Kelly Takes to National Media to Defend Stop-Frisk

NEW YORK (AP) —
Police Commissioner Ray Kelly. (AP Photo/Seth Wenig)
Police Commissioner Ray Kelly. (AP Photo/Seth Wenig)

Police Commissioner Raymond Kelly assailed a federal judge’s finding of racial discrimination and demand for changes to his department’s stop-and-frisk practice, telling three Sunday news shows that minority communities will be “the losers” if the ruling isn’t overturned.

Kelly also raised questions about the judge’s call to try outfitting officers with tiny video cameras. Throughout, he faulted the judge’s reasoning and defended the New York Police Department’s use of stop-and-frisk as legal and lifesaving.
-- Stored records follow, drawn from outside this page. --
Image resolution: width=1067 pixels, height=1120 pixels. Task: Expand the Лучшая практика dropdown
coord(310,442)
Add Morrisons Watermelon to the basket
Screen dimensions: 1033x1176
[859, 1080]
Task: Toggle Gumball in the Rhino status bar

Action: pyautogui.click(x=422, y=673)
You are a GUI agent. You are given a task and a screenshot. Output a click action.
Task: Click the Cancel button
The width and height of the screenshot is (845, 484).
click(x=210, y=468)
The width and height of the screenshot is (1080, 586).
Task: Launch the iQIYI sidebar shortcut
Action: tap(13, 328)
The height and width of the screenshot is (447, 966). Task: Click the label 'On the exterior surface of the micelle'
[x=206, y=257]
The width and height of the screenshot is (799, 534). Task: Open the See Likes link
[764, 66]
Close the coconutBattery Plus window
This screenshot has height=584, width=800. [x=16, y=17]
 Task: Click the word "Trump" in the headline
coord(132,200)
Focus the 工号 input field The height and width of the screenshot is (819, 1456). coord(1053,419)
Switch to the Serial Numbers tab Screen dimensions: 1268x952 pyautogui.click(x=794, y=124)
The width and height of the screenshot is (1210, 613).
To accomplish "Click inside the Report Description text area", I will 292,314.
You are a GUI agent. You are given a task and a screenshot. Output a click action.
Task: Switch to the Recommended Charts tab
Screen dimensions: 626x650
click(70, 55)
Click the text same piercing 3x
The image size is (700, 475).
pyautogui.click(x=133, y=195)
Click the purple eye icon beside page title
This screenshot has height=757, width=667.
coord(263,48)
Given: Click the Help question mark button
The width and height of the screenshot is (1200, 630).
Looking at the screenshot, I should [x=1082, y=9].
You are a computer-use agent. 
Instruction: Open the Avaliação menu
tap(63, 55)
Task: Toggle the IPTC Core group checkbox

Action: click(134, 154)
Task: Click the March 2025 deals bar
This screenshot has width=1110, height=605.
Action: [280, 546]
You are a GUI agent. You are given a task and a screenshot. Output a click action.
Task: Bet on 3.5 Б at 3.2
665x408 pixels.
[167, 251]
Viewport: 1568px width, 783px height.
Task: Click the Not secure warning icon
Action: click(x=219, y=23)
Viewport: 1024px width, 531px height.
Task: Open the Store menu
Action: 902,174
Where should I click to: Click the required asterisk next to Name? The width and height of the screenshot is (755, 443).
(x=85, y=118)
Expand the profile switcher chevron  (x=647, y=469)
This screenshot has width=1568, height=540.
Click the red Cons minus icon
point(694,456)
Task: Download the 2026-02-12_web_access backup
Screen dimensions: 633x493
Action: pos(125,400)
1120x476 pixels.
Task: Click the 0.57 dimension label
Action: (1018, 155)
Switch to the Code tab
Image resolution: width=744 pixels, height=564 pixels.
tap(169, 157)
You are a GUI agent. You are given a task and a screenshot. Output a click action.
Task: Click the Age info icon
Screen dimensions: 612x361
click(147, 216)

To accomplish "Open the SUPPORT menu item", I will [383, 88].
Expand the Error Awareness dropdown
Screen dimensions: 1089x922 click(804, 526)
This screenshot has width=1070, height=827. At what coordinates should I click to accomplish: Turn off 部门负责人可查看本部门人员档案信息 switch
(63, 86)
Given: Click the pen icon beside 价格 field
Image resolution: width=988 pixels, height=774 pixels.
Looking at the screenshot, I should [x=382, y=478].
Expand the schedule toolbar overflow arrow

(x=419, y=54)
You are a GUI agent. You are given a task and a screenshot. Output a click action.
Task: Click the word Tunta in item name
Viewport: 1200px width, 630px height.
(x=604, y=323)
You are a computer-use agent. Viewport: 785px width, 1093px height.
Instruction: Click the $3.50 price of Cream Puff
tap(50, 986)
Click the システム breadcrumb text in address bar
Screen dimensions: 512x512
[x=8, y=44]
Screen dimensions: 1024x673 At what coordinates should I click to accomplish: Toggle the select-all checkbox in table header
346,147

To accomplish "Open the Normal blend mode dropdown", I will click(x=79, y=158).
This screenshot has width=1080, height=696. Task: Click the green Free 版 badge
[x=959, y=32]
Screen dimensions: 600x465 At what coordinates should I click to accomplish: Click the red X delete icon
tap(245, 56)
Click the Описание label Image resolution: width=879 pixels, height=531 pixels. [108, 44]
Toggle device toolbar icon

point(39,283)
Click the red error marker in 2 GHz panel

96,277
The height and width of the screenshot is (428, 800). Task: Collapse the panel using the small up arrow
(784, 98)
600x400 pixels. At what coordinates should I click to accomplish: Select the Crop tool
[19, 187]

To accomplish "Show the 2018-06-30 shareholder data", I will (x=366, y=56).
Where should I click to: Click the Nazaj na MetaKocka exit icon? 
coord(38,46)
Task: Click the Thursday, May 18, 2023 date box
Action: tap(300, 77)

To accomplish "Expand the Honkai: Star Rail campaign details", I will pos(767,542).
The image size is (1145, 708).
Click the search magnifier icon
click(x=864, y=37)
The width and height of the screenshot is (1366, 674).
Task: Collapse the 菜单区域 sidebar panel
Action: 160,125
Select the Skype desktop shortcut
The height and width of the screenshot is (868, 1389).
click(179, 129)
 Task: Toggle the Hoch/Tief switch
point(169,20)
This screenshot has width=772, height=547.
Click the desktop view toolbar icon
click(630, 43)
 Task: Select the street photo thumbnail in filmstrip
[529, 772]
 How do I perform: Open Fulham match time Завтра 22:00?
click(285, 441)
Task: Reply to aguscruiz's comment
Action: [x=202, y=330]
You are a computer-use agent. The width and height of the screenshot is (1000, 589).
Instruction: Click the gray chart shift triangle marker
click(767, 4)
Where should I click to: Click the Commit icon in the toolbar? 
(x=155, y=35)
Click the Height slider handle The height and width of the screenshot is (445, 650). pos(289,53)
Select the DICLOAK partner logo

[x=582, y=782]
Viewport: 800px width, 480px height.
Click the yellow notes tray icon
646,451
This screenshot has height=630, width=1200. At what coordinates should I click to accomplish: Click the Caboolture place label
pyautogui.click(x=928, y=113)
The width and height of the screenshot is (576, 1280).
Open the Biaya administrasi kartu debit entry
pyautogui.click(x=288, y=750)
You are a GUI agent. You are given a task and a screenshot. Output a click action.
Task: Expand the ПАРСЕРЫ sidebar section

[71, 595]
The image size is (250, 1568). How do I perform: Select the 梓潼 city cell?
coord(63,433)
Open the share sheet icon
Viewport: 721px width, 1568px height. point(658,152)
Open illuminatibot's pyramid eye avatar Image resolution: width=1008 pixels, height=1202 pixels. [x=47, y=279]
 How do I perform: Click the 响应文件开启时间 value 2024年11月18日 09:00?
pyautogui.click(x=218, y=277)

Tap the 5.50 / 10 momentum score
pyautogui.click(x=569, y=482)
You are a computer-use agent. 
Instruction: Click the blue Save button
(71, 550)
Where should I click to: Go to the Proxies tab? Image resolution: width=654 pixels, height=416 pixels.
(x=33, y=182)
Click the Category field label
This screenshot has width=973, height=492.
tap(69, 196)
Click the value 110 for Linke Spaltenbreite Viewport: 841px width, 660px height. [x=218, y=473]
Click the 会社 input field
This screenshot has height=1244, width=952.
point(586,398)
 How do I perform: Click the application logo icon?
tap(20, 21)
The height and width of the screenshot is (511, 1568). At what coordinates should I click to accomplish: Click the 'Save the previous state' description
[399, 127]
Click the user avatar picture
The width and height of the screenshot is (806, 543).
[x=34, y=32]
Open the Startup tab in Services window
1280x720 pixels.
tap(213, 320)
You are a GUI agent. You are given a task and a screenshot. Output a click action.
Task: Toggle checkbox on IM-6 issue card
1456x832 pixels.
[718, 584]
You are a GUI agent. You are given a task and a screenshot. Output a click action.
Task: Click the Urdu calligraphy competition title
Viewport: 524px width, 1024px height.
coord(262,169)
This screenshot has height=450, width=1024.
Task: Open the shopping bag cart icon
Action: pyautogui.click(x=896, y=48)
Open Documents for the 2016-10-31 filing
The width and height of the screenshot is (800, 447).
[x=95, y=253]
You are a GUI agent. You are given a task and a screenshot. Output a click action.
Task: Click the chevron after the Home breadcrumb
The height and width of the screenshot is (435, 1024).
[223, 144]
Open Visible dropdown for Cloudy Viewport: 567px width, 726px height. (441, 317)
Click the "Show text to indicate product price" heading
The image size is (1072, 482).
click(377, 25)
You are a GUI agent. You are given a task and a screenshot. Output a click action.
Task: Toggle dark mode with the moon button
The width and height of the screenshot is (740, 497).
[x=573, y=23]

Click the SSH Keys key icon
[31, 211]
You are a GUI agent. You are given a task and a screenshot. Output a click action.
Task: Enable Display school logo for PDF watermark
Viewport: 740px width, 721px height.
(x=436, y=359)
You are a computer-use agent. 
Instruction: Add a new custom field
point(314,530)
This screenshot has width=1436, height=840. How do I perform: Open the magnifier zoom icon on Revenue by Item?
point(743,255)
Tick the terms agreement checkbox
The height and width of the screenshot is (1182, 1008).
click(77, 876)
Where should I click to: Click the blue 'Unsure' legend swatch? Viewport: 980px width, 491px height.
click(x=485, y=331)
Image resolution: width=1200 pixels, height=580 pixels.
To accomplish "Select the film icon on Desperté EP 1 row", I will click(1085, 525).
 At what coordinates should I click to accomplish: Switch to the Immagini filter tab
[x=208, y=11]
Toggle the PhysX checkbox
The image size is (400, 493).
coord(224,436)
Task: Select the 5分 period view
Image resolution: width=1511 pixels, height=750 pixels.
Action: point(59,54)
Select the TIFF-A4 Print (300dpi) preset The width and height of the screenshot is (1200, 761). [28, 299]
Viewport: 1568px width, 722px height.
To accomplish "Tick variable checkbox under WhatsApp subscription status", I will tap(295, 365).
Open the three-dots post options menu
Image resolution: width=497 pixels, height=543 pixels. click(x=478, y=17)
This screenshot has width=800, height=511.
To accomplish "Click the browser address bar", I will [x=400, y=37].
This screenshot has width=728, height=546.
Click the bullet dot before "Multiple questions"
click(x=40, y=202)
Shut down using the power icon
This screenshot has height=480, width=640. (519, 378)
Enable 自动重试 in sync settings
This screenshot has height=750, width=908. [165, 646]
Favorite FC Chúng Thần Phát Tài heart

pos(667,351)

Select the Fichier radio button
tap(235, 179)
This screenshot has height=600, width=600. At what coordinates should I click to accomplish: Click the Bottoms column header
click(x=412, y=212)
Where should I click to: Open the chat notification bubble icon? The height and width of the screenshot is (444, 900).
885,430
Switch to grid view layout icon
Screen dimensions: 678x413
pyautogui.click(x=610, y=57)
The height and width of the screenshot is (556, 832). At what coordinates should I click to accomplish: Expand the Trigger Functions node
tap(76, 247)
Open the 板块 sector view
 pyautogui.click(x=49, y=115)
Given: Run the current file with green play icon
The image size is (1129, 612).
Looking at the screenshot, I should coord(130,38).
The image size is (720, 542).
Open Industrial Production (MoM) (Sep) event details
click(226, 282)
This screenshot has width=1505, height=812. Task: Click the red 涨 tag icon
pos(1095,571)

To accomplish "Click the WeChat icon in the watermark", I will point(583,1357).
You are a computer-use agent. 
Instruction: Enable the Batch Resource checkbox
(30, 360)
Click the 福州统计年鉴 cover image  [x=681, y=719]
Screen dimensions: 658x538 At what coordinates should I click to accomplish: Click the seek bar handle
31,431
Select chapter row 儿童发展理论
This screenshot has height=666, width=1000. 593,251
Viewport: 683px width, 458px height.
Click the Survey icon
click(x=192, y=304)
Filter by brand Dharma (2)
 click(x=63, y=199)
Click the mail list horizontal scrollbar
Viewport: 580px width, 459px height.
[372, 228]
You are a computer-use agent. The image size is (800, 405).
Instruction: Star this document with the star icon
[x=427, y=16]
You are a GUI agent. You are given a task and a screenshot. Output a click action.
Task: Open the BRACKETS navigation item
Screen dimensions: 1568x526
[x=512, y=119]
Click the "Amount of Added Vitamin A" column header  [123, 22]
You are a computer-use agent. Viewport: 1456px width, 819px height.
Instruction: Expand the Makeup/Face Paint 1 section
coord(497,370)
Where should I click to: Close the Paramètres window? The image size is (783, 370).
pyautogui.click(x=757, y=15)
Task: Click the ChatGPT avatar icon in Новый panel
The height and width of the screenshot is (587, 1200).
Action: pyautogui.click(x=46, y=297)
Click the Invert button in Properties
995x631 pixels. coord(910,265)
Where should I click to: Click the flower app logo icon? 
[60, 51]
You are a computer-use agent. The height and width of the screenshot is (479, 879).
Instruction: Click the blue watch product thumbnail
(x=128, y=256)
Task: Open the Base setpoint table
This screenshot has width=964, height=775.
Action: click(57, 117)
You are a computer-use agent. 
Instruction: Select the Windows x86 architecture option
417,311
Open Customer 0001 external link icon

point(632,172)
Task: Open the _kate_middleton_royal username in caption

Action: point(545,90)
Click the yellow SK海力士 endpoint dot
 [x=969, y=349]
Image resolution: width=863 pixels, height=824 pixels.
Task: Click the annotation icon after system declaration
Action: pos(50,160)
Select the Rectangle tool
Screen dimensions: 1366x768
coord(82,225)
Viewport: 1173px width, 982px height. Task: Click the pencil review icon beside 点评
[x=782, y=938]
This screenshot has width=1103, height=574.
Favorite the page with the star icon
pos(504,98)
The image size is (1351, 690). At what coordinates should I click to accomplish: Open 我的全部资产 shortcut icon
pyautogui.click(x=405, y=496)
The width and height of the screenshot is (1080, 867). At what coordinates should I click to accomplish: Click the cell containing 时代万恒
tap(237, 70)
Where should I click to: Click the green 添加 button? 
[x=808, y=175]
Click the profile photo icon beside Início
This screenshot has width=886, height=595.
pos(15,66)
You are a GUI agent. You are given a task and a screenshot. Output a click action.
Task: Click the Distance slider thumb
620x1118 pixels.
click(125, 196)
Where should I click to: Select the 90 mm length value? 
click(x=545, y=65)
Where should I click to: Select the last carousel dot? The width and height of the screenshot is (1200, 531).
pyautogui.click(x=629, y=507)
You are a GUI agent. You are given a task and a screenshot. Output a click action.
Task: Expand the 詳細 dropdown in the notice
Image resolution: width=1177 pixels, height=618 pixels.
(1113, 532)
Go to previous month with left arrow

“The losers in this, if this case is allowed to stand, are people who live in minority communities,” he told CBS. “Things are going right here in New York. And this decision certainly has the potential of overturning it,” Kelly told ABC. If stop-and-frisk is abandoned, “no question about it — violent crime will go up,” he told NBC.

The commissioner noted that 97 percent of shooting victims are black or Hispanic, reasoned that similar demographics apply if a stop deters a killing and added that there have been more than 7,300 fewer killings in the 11 years of Mayor Michael Bloomberg’s tenure so far than in the 11 years before.

Over the past decade, police have stopped, questioned and sometimes patted down about 5 million people; 87 percent were black or Hispanic, groups that make up 54 percent of the city’s population but close to 90 percent of the victims or perpetrators of crimes. About 10 percent of the stops spur an arrest or summons. Police find weapons a fraction of the time.

U.S. District Judge Shira Scheindlin declared Monday that at least 200,000 stops were made without reasonable suspicion and that the NYPD’s practice is intentionally racially biased. The city filed its notice of appeal on Friday in the U.S. District Court in Manhattan.

“The safety of all New Yorkers is at stake,” said Michael A. Cardozo, head of the city Law Department. Lawyers now have about three months to file the formal brief.

Kelly said Sunday that Scheindlin’s ruling rested on mistaken logic. The racial and ethnic makeup of those stopped should be compared to and reliably mirrors that of crime suspects, not the population at large, Kelly said. The judge called that approach wrong “because the stopped population is overwhelmingly innocent — not criminal.”

Kelly’s remarks Sunday elicited a rebuke from NAACP president Benjamin Jealous.

“Just because there are more murders in our community doesn’t mean that you can treat all of us like we are guilty,” Jealous said.